# [FRAGMENTO]
· · · ·

Resumen del tema
Los ADAS son ayudas electrónicas a la conducción diseñadas para reducir errores humanos y mejorar la seguridad activa.
Para examen conviene distinguir entre sistemas que solo avisan y sistemas que además pueden intervenir sobre frenos o dirección.
Aunque el vehículo incorpore ADAS, la responsabilidad final sigue siendo siempre del conductor.
1. Qué hacen los ADAS y cómo suelen funcionar
Usan cámaras, radares, sensores y software para detectar carriles, obstáculos, señales, peatones, ciclistas y otros vehículos.
Asisten en tareas como mantener la distancia, advertir una salida involuntaria del carril, detectar riesgo de colisión o ayudar a respetar la velocidad.
No convierten el vehículo en autónomo: son sistemas de ayuda y su eficacia depende del entorno, del mantenimiento y de la respuesta del conductor.
2. Diferencia clave: avisar frente a intervenir
Los sistemas de aviso emiten señales luminosas, acústicas o vibración, pero no corrigen por sí mismos la trayectoria o la frenada.

· · · ·

# [ENUNCIADO]
Reproduce íntegro el resumen sobre los ADAS, sin alterar una sola palabra. Este material no interviene en el ejercicio.

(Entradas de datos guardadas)
· · · ·

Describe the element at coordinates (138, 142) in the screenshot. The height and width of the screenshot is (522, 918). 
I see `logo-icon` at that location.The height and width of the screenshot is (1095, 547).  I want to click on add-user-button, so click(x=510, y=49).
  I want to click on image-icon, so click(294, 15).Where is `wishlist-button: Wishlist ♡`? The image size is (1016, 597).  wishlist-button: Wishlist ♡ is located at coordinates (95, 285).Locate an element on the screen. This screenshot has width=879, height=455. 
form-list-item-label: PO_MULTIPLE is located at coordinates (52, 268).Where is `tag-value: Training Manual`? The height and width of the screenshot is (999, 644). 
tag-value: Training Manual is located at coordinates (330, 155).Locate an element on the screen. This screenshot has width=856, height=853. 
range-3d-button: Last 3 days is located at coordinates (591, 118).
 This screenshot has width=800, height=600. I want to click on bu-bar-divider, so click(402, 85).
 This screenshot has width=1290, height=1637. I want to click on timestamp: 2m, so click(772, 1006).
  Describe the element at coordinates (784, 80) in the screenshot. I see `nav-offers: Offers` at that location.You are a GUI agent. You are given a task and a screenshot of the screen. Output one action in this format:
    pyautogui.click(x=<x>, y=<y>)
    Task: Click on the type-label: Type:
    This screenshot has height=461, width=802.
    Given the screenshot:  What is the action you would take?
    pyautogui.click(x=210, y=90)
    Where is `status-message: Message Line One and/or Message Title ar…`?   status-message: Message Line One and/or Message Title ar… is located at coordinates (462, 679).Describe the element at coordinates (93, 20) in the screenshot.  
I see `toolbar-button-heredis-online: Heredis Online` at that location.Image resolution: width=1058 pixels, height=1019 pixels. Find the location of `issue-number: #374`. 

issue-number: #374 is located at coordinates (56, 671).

· · · ·

# [SOLUCIÓN DEL EJERCICIO]
Resumen del tema
Los ADAS son ayudas electrónicas a la conducción diseñadas para reducir errores humanos y mejorar la seguridad activa.
Para examen conviene distinguir entre sistemas que solo avisan y sistemas que además pueden intervenir sobre frenos o dirección.
Aunque el vehículo incorpore ADAS, la responsabilidad final sigue siendo siempre del conductor.
1. Qué hacen los ADAS y cómo suelen funcionar
Usan cámaras, radares, sensores y software para detectar carriles, obstáculos, señales, peatones, ciclistas y otros vehículos.
Asisten en tareas como mantener la distancia, advertir una salida involuntaria del carril, detectar riesgo de colisión o ayudar a respetar la velocidad.
No convierten el vehículo en autónomo: son sistemas de ayuda y su eficacia depende del entorno, del mantenimiento y de la respuesta del conductor.
2. Diferencia clave: avisar frente a intervenir
Los sistemas de aviso emiten señales luminosas, acústicas o vibración, pero no corrigen por sí mismos la trayectoria o la frenada.